Regia di Joe Wright. Un film con Gary Oldman, Kristin Scott Thomas, Lily James, Stephen Dillane, Ronald Pickup.  Titolo originale: Darkest Hour. Genere Drammatico – Gran Bretagna, 2017, durata 114 minuti.

Churchill disse no all’egemonia di Hitler. Quella decisione fu molto importante per la storia dell’Europa. Il film racconta quel momento cruciale. Il film ha ottenuto 6 candidature e vinto 2 Premi Oscar, ha vinto un premio ai Golden Globes, 9 candidature e vinto 2 BAFTA.

UN’INVENTIVA ROMANTICA E UN’EFFICACE QUALITÀ DELLE PERFOMANCE PER UN THRILLER POLITICO SECCAMENTE SEDUTTIVO.

loraGran Bretagna, 1940. È una stagione cupa quella che si annuncia sull’Europa, piegata dall’avanzata nazista e dalle mire espansionistiche e folli di Adolf Hitler. Il Belgio è caduto, la Francia è stremata e l’esercito inglese è intrappolato sulla spiaggia di Dunkirk. Dopo l’invasione della Norvegia e l’evidente spregio della Germania per i patti sottoscritti con le nazioni europee, la camera chiede le dimissioni a gran voce di Neville Chamberlain, Primo Ministro incapace di gestire l’emergenza e di guidare un governo di larghe intese.
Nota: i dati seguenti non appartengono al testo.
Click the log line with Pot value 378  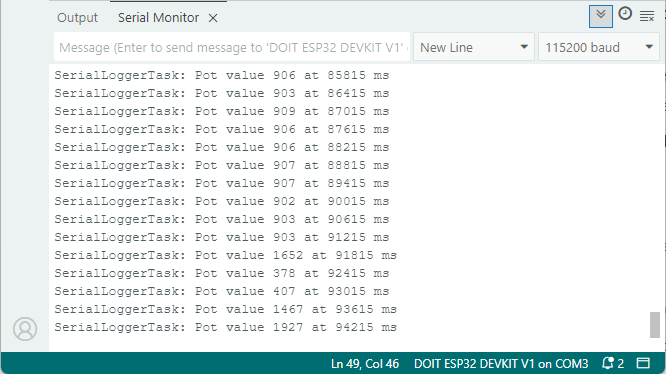[x=222, y=273]
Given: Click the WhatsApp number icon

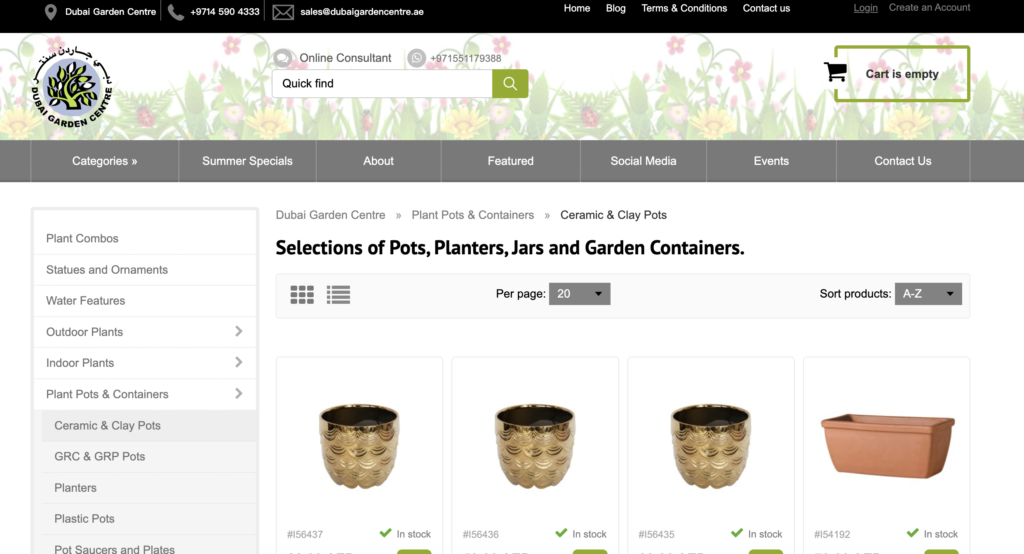Looking at the screenshot, I should [x=416, y=58].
A succedergli è Winston Churchill, con buona pace di re Giorgio VI e del Partito Conservatore che lo designa per soddisfare i Laburisti.

Sprezzante degli stolti vicini e deciso a resistere al nemico lontano, Churchill prende il comando del Paese e lo guida a suon di parole fuori dall’ora più buia e verso la vittoria a venire.

Avevamo bisogno di un altro film su Winston Churchill? Probabilmente no ma davanti alla performance di Gary Oldman L’ora più buia è la benvenuta. L’Homburg di feltro, il grosso sigaro, il panciotto, la voce grassa, il corpo goffo, il whisky (sempre) alla mano, il mumbling permanente, lo rendono una sfida irresistibile per qualsiasi attore. Se sei un artista di eminenza e hai raggiunto l’età e la rotondità necessarie allora non puoi sottrarti dall’interpretarlo. Incarnare Winston Churchill per un attore è un rito di passaggio, un privilegio non privo di responsabilità. Richard Burton, Albert Finney, Michael Gambon, Timothy Spall, Viktor Stanitsyn (ben quattro volte), John Lithgow, Brian Cox, per citare soltanto gli esempi più celebri, si sono alzati uno dopo l’altro nella Camera dei Comuni a pronunciare uno dei suoi celebri discorsi, a dettare altrettante celebri lettere, a masticare il tabacco, a ringhiare il proprio disappunto al nemico ai microfoni di Radio Londra.